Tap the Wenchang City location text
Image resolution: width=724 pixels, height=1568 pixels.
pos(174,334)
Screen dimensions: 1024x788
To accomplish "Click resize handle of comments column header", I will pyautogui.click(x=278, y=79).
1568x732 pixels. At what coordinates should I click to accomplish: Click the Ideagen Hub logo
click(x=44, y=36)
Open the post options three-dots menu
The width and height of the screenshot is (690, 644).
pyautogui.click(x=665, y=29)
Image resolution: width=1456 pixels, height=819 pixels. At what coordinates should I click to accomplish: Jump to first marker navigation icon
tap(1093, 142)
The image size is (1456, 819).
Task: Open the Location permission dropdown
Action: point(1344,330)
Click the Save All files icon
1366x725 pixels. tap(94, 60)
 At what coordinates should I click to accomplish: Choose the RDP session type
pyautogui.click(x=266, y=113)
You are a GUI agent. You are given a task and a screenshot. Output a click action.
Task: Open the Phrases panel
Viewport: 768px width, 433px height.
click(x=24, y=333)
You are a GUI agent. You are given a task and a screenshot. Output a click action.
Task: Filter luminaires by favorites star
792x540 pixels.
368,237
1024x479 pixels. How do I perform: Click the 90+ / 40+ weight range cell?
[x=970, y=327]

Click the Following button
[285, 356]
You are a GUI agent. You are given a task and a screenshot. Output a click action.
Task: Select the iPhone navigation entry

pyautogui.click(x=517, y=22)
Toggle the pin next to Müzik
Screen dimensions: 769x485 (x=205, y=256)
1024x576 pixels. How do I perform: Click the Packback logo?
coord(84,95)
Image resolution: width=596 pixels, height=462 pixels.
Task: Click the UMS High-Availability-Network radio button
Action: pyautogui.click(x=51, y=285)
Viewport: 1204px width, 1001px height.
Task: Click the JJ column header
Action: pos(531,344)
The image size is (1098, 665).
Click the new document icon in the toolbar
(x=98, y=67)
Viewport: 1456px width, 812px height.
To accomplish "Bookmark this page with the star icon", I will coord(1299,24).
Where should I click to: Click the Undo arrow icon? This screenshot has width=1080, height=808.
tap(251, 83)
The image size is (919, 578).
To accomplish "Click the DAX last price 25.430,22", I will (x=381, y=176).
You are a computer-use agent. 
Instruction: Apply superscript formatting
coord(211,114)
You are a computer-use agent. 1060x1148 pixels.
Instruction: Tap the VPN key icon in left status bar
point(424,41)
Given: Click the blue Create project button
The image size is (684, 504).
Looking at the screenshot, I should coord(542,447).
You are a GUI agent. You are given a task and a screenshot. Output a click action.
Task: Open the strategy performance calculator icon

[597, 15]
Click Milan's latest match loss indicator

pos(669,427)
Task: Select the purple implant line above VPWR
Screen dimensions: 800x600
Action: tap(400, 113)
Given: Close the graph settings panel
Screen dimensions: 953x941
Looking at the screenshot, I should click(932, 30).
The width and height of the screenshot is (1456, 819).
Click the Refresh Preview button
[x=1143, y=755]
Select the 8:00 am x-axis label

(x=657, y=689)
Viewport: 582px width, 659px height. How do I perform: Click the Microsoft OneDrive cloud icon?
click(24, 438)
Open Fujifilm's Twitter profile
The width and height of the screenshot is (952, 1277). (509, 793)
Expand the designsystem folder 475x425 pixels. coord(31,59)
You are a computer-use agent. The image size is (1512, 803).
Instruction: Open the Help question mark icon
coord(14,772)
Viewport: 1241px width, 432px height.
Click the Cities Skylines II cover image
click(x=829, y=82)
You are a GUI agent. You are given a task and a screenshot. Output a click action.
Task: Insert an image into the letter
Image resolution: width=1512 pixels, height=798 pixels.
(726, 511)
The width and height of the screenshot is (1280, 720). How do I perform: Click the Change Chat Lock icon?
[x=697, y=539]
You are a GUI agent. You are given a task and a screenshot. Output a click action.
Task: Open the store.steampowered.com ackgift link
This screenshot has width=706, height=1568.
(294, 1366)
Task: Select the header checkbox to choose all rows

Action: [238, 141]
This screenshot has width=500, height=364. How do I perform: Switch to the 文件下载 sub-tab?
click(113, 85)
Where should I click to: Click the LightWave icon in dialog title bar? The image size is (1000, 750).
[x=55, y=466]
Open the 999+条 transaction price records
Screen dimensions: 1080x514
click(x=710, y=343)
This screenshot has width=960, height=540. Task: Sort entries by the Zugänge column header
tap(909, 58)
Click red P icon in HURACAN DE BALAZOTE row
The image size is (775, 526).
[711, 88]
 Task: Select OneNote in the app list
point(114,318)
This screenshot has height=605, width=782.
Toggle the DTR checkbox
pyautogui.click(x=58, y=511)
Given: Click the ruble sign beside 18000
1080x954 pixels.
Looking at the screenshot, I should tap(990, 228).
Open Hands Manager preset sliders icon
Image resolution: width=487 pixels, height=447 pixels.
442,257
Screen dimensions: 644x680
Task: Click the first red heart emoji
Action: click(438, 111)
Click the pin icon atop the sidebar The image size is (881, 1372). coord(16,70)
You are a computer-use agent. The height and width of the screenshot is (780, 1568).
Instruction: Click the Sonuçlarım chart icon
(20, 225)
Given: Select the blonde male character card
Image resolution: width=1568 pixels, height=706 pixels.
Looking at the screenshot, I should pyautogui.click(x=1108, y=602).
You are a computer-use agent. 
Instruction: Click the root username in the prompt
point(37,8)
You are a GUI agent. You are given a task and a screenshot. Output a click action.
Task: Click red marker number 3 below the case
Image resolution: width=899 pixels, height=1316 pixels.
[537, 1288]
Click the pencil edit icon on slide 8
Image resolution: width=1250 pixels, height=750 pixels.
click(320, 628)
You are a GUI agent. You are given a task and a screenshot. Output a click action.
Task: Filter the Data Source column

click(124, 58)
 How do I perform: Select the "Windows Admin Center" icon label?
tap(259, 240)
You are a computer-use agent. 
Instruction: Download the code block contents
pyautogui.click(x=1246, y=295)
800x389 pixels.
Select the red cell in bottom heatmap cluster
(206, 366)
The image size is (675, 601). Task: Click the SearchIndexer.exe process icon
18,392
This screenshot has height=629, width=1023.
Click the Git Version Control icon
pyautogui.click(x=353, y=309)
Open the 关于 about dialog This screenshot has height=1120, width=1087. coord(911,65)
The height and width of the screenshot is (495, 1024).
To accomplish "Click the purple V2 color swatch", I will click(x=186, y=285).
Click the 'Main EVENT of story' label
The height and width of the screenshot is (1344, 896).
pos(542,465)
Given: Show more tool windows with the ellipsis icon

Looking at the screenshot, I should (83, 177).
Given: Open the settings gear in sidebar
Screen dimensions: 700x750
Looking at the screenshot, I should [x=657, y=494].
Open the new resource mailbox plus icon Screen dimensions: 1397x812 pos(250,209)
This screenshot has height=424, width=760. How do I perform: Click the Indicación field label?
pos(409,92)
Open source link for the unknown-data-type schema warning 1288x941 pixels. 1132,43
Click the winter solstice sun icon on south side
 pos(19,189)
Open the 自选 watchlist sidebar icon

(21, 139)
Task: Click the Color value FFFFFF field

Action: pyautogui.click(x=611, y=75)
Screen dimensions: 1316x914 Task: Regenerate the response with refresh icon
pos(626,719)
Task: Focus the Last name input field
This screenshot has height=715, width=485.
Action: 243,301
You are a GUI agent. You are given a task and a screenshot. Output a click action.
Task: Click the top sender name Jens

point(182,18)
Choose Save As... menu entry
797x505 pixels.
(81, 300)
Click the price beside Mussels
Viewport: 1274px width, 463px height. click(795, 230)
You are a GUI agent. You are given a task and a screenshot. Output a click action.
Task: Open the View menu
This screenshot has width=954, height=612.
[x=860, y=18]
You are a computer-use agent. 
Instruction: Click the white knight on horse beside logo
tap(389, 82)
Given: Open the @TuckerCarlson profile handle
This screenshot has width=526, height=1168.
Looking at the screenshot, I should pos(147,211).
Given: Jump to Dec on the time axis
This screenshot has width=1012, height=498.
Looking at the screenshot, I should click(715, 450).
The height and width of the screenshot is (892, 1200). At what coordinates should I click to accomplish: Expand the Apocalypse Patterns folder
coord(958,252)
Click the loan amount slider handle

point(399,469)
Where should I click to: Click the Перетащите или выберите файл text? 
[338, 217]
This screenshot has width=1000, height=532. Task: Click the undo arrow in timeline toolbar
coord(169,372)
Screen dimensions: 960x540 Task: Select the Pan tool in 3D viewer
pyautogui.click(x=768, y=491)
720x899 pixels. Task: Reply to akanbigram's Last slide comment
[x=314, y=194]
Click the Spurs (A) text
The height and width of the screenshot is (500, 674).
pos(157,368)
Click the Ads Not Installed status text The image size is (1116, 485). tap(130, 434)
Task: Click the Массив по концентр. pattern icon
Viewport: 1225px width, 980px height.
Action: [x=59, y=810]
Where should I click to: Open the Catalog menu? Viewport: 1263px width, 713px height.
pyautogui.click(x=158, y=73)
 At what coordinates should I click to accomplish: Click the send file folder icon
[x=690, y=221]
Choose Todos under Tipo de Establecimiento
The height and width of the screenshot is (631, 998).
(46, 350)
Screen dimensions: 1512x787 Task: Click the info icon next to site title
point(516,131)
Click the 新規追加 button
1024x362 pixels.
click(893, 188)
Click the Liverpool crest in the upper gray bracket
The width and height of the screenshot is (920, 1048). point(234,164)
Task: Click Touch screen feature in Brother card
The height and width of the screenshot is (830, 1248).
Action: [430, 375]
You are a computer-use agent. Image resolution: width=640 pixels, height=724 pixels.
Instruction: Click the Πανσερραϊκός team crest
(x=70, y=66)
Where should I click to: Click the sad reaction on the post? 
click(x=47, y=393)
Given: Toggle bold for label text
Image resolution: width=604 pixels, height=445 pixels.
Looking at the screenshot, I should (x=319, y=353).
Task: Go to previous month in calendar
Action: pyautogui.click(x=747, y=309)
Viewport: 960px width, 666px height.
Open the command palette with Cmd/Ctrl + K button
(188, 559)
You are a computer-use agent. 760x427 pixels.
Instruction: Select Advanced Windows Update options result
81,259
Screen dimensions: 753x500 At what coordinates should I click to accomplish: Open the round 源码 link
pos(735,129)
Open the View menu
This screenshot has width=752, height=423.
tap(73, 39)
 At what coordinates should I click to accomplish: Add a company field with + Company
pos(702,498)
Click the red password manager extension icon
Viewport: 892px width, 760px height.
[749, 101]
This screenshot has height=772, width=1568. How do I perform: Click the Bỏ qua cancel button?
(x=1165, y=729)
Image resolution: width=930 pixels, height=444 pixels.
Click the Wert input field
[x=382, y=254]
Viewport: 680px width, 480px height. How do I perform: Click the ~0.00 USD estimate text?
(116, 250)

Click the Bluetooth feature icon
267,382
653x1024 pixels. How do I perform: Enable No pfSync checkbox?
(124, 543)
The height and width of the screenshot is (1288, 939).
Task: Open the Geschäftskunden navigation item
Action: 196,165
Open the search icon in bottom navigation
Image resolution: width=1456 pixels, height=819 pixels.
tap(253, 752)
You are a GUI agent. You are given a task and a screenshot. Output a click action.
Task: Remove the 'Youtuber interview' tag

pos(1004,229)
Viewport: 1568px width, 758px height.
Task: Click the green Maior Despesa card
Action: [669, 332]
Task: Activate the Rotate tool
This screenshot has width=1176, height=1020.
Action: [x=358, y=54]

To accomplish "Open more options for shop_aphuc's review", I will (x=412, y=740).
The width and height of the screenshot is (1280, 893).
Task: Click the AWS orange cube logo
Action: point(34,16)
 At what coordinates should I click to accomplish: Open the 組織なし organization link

==*==

> [Task to carry out]:
Could you restate word for word the lines above from the one containing "Given: Open the settings gear in sidebar" through the one containing "Open source link", both included, and nothing else?

> [Answer to this task]:
Given: Open the settings gear in sidebar
Screen dimensions: 700x750
Looking at the screenshot, I should [x=657, y=494].
Open the new resource mailbox plus icon Screen dimensions: 1397x812 pos(250,209)
This screenshot has height=424, width=760. How do I perform: Click the Indicación field label?
pos(409,92)
Open source link for the unknown-data-type schema warning 1288x941 pixels. 1132,43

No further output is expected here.